Research: Project 3
Cell-specific gene expression and metabolic flux analysis in Anabaena variabilis. Filamentous heterocyst-bearing cyanobacteria are unique forms of multicellular bacteria, in which two different cell types simultaneously perform complementary metabolic functions?oxygenic photosynthesis in vegetative cells and N2 fixation in heterocysts. Cyanobacteria are receiving serious attention as possible catalysts for the production of H2, biofuels, and other bioproducts. Filamentous cyanobacteria have been predicted to have at least a 100-fold higher capacity to produce H2 than unicellular cyanobacteria. The metabolism of filamentous heterocyst-bearing cyanobacteria?especially that of heterocysts?remains poorly characterized. Our main objective is to fill this knowledge gap by identifying which small molecules are transported between vegetative cells and heterocysts, how the two cell types are metabolically interdependent, and which metabolic pathways produce the reducing equivalents needed for N2 fixation and H2 production.

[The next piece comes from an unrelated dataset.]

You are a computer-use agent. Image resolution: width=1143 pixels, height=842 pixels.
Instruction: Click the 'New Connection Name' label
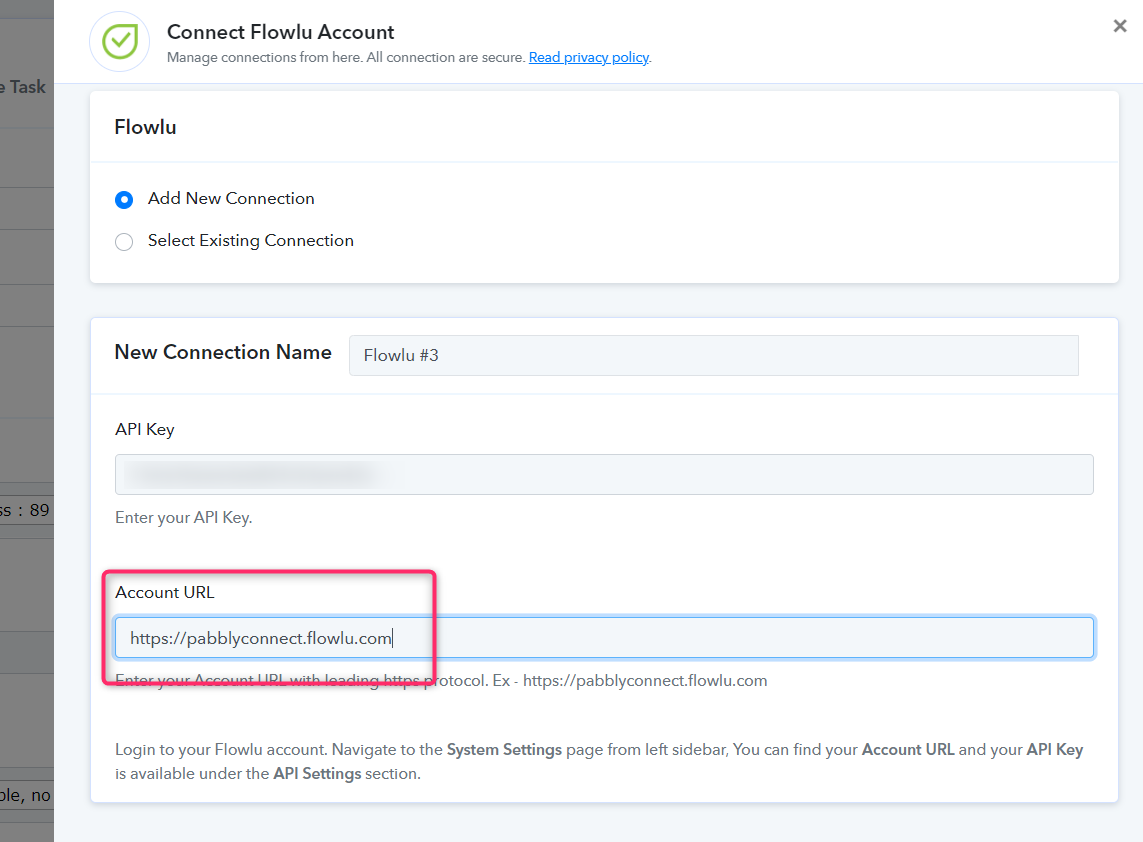tap(223, 352)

A. variabilis is amenable to MFA using 13C-labeled fructose as the carbon source. Our goal is to quantify metabolic fluxes, including intercellular fluxes, in mixotrophically grown, N2-fixing A. variabilis filaments. Knowing the carbon metabolic fluxes should enable us to identify the main pathways that provide reductant for N2 fixation and H2 evolution. By contributing an exact blueprint of intracellular metabolism and intercellular transport in heterocyst-bearing cyanobacterial filaments, our project will help us understand how the two cell types can perform complementary functions. Our results should open the field to many more research endeavors delving into the fascinating biology of these bacteria.